A resource folder is given to patients when they start the pathway. It contains attractively designed materials, and includes information on how to recognise and manage different Parkinson’s symptoms, as well as what to do if help is needed. The team is using patient feedback to improve upon the materials.
The resources also highlight other important aspects of wellbeing such as exercise, and provides support information for carer partners.
As well as the self-management information, patients are monitored regularly at home. Patients wear a wrist-worn device which monitors movement symptoms and is supplemented with questionnaires which asks patients about other Parkinson’s symptoms, such as their mood. This information is then fed to the Parkinson’s team who can work remotely to support patients to manage their troublesome symptoms and provide additional help, or review, if needed.
Dr Carroll added: “The UK prevalence of Parkinson’s disease will increase by a fifth by 2025, so the challenges associated with the existing service put a lot of pressure on clinical care staff, and attending clinics is arduous for both patient and carer as it presents logistical and physical challenges that add to the burden and distress.

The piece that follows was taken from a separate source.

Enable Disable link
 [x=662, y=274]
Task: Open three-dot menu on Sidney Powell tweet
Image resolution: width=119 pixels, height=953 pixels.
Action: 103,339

“We want to help people with Parkinson’s to live the best lives they can for as long as they can, and this project aims to empower patients to take control of their own condition.”
Dr Terry Gorst, Senior Research Fellow at the University said: “This is a truly innovative service pathway, and ultimately the first of its kind within the NHS in Parkinson’s. We have worked hard with patients to develop support materials that they are able to use to help them live well with their Parkinson’s. Our evaluations have provided some really valuable feedback. We are confident that by the end of the project, we will have a great service that transforms the way that Parkinson’s care is delivered.”